No one could believe it. Especially not Noah Hartsock. He missed one open jumpshot from the baseline Wednesday, then another and another.
Finally, during a break in the action he looked like a kid — practicing his form, elbow up, flick the wrist.
The Cougar senior figured it out again soon enough, even as there wasn't exactly a ton of pressure at the Marriott Center to calibrate.
BYU swarmed Weber State, 94-66, in what was supposed to arguably be a matchup of the two best teams in the state.
That was one "supposedly." The other was that Weber State's star guard could really determine the game.
Damian Lillard had a double-double early in the half, but that came as he only had 11 points midway through the second half.
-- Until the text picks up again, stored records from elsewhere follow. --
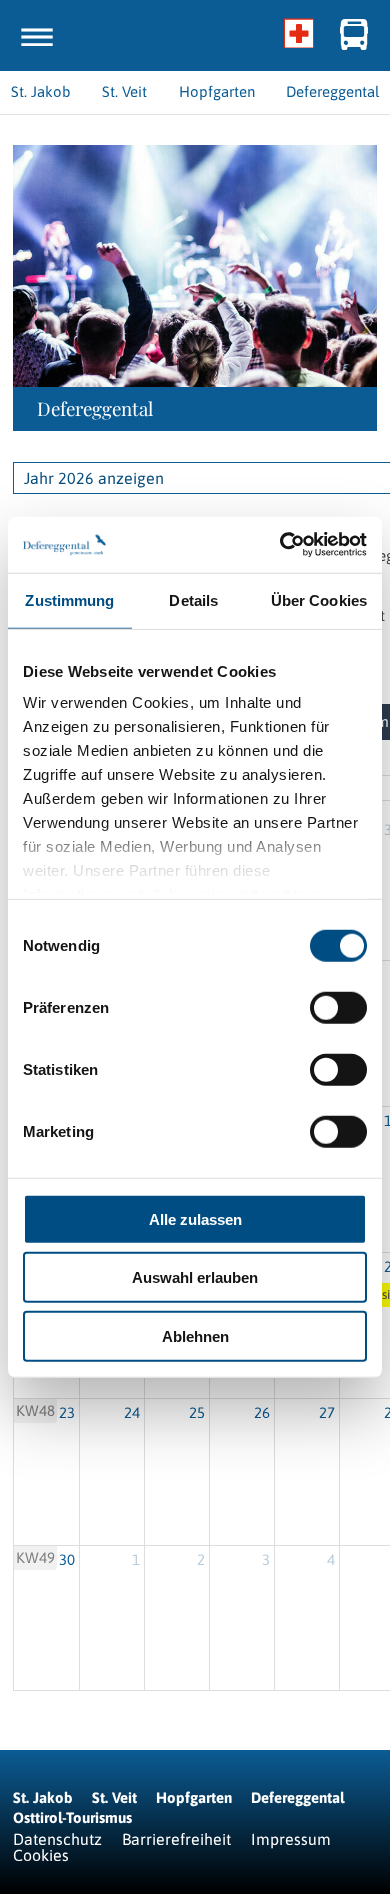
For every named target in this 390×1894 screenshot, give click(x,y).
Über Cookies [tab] (319, 599)
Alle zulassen (195, 1218)
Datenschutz (57, 1839)
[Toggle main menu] (37, 37)
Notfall (299, 35)
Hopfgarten (194, 1797)
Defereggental (297, 1797)
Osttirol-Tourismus (72, 1817)
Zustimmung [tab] (69, 599)
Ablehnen (195, 1335)
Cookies (41, 1855)
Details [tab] (193, 599)
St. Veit (114, 1797)
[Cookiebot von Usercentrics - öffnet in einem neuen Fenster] (280, 545)
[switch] (338, 1007)
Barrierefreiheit (176, 1839)
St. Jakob (43, 1797)
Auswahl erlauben (195, 1277)
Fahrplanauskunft (354, 35)
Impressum (291, 1839)
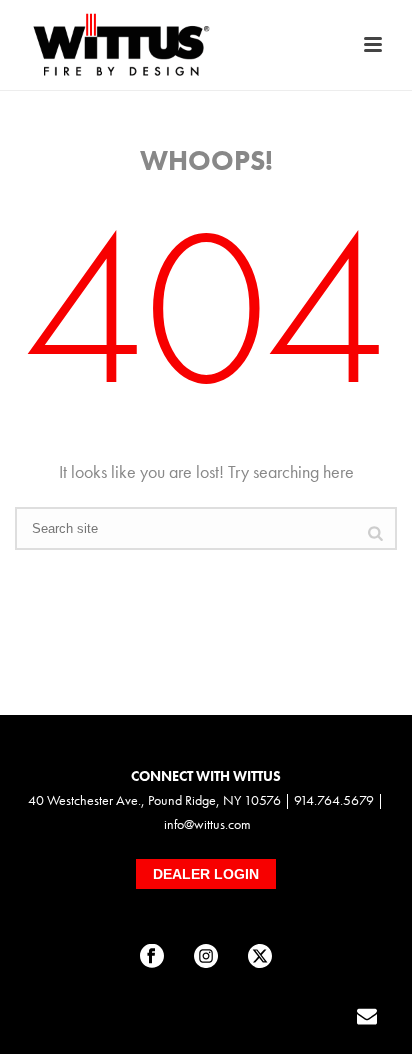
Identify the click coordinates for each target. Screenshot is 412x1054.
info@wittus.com (207, 824)
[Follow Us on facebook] (152, 957)
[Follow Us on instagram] (206, 957)
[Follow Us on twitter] (260, 957)
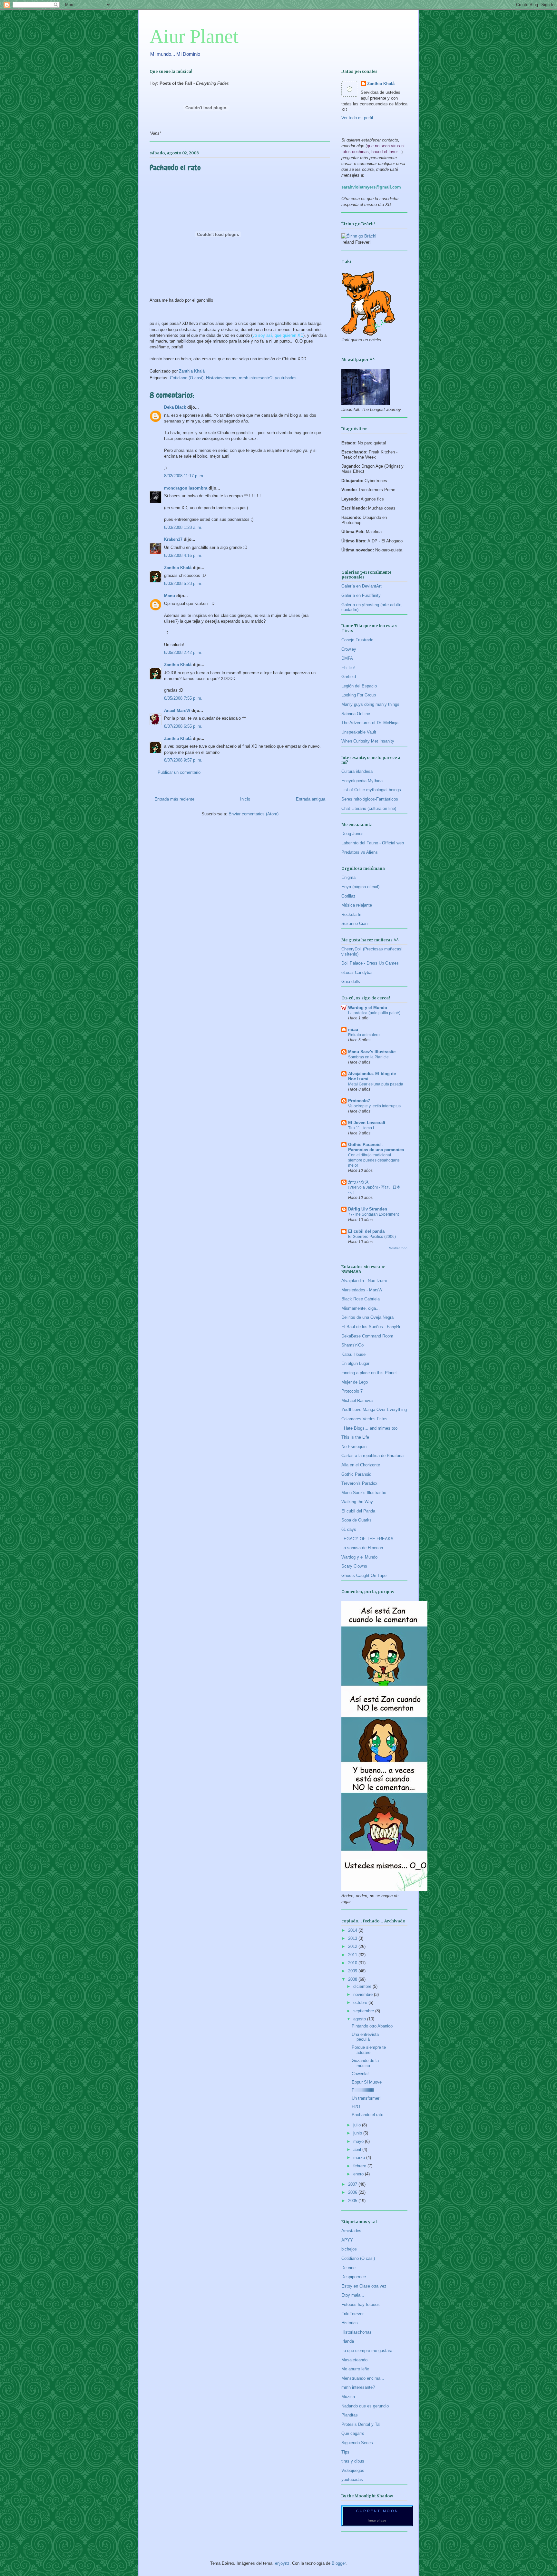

The nation's leading scorer finished with 15 points (a little over half his average) along with 10 rebounds.
In other words, not nearly enough.
Instead, the outcome was determined not by WSU's 6-foot-2 guard but rather by the Cougar post players.
Hartsock wound up securing a double-double by halftime, while center Brandon Davies and his backup, continually helpful Nate Austin, were all effective in running the Wildcats back to Ogden.
By the time Austin and Davies put themselves in double-double range, WSU had been coaxed into losing for the 19th time in as many tries in Provo. The Wildcats trailed 47-34 at halftime. They were behind, 22-20, before it grew out of hand.
Sturdier, more competitive practices have begun to fuel a team that junior guard Brock Zylstra says is bent on "being the aggressor" from the very first seconds of the game. BYU shot 50 percent for the game, including 63 percent (making 21 of 33 shots) in the final 20 minutes.
"Effort has been the story line for us as coaches the past two games," BYU coach Dave Rose said, counting last Saturday's blowout of Oregon.
It would be the last time that former star guard Jimmer Fredette would get to see his old teammates at his old arena, where he will one day have his No. 32 jersey retired. He'll head to Sacramento next week to start his career as a professional basketball player.
He sat in his usual NBA-lockout perch, right behind the team bench.
The Cougars gave him a nice going-away performance, and themselves a nice going-forward boost.
Lillard was no Jimmer, as he missed 7-of-12 shots in 31 minutes. So much for that 28.2 points per game average. Fredette had to feel good seeing his old pals protect his honor.
Meanwhile Hartsock, after the slow start, eventually got around to being himself. He led everyone with 19 points and 12 rebounds.
Davies has been slowed down lately, by either foul trouble or shooting woes. But he came through more often when he let the ball left his hand, hitting 5-of-11 shots including some real doozies. And it didn't even matter which hand released the rock. The natural right-hander hit that way from a variety of angles, but he also at one point softly swished a lefty hook.
The junior had 11 points and nine rebounds, while the Cougars also had four players with 15 points apiece.
Austin, a towering freshman with the potential to match, was one of them. He had his third consecutive valuable game (15 points, nine rebounds). It also included another 3-point make.
He made it a 53-36 score from the top of the key for what was BYU's biggest lead briefly, before Charles Abouo (also chipping in 15) added one on the next possession and Hartsock followed with a patented jumper.
Stephen Rogers off the bench made 6-of-10 shots and starting wing player Zylstra also added 15 for the Cougars, who improved to 7-2 with a visit set Saturday to struggling (that's an understatement) Utah on Saturday afternoon.
And don't forget Craig Cusick's eight assists as the backup point guard, as he helped Anson Winder in slowing down Lillard.
"It shows we have a lot of guys who can play," Hartsock said.
Things were going so well, rusty freshman Damarcus Harrison — who airballed a long shot in the first half — stuck in a nice step-back jumper from about 19 feet with five minutes remaining.
Though Harrison is finding out just how tough this level can be, and how good the Cougars are getting.
BYU had a fast-break chance leading 86-54. Harrison appeared to snare a rebound, only a trailing Austin swooped the ball from him accidentally to score another two points for himself by the rim.
"Competition on our team is starting to become a real factor in the minutes that are being played," Rose said. "I think competition is the most healthy thing for improvement."